One large class of these factors are related to the realm of governmental apparatuses, such as various forms of bureaucratic dysfunction (March–Simon 1993) originating from e.g. dysfunctional learning of organisational members or adverse effects of increasing demand for control at the top of the organisation, or the structural framework and processes within/by which implementation takes place (Pressman–Wildavsky 1984). Lacking financial and human resources, expertise and/or institutional infrastructure has been another major source of government dysfunction both in the onetime Third Worldas well as in the context of transition countries. Regulatory capture (Stigler 1971) and administrative corruption, or various rational choice concepts, such as the “budget-maximizing bureaucrat” (Niskanen 1971) or, more recently, the bureau-shaping model (Dunleavy 1991/2001) are other, frequently appearing elements of this cluster.

Another major class of government dysfunction originate from the upper echelons of the policy arena.
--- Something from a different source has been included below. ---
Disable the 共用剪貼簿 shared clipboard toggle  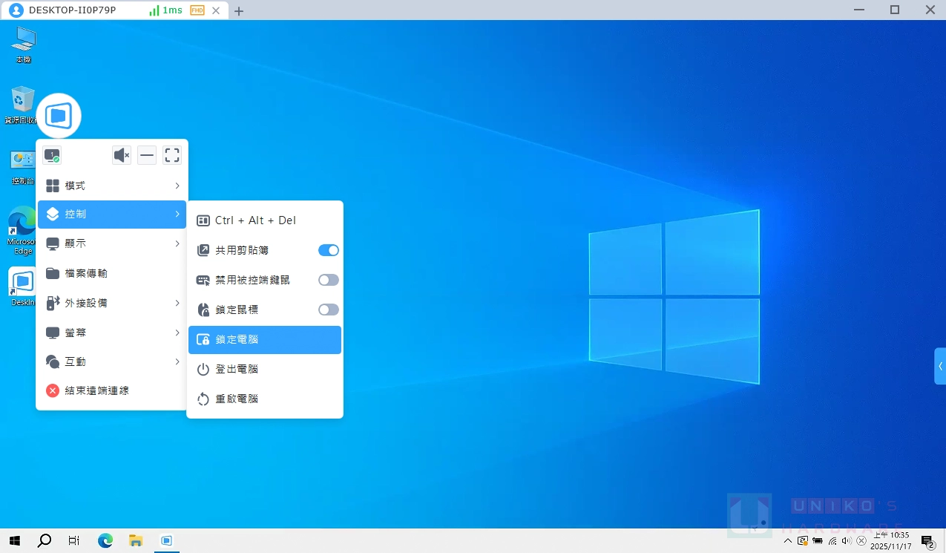tap(328, 250)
These manifest themselves mostly in the policy decision, which are (or are not) made by the policymakers. Besides models relying on the concept of the utility-maximizing politician (e.g. Buchanan-Tullock 1962), other forms of legislative failure (Weimer-Vining 1999), the overwhelming effect of vested (economic) interests, or group dynamics leading to wrong decisions in high-level decision making bodies (cf. “groupthink”; Janis 1982) can be mentioned here as examples.
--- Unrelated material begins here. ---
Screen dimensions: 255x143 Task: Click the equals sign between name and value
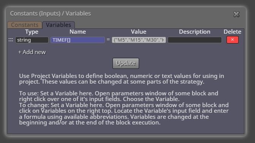(x=108, y=39)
More empirically oriented research (i) focussing specifically on the dysfunctions/limitations of governments’ public policymaking capacity and (ii) geographically covering much or all of the post-communist region is – contrary to efforts aiming at the “higher”, political system level (Offe 1997, Greskovits 1998, Henderson 1998) – relatively scarce.
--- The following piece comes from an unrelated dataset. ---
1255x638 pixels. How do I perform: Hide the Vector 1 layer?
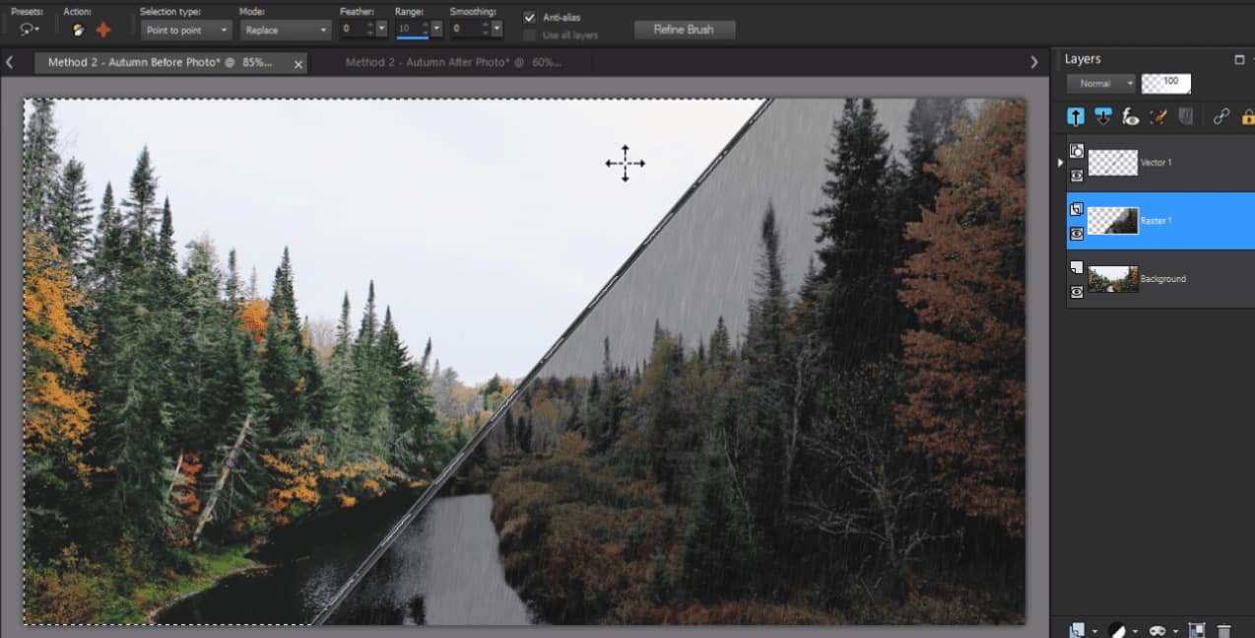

On the one hand, there are important and interesting, predominantly empirical (case) studies – mosaic-like pieces mostly focussing on one or a few countries and pursuing a limited ambition (Barnes 2003, Cummings-Norgaard 2004, Mungiu-Pippidi 2003, Vandeveer-Dableko 2001). On the other one finds a number of more conceptually oriented pieces (Fritz 2003, Sotiropoulos 2002), which are however less rooted in empirical evidence. Most of this type of research deal with the appearance and effects of already well-known problems of public policymaking, such as political culture or corruption). Finally, attempts to identify/describe „genuine” types of policy failures is much more infrequent (Hajnal 2005, Ionita 2003 and 2005, Kovryga-Nickel 2004). However, conceptual-theoretical and/or empirical limitations – the latter being a particularly severe constraint in the overwhelmingly secretive and thus data-poor worlds of post-communist policymaking – this direction of research still has a long way to go.

Of course it is not possible to give even a rough classification of the extensive terrain of government dysfunctions as models, concepts and schools largely overlap with one another; nor is it my ambition to make an attempt at drawing up an exhaustivecatalogue of relevant factors, concepts and models explaining all possible type of government failure in the Hungarian – or, possibly, post-communist – context. Rather, the role of this very brief overview is to put the ambition of this research into context: it is this vast universe of (possible) causal motifs and explanations of policy failures, which this research intends to supplement with some additional elements. I see no sound method (i.e., research design) ex ante guaranteeing that once the proposed path is followed carefully it will lead to such a result; nor is it possible to devise a method capable of substantiating a claim ex post that such a relatively new element has been found indeed. Rather, the outputs of this research are to be treated as propositions, which are to be tested, and – if necessary – modified or rejected in response to future arguments.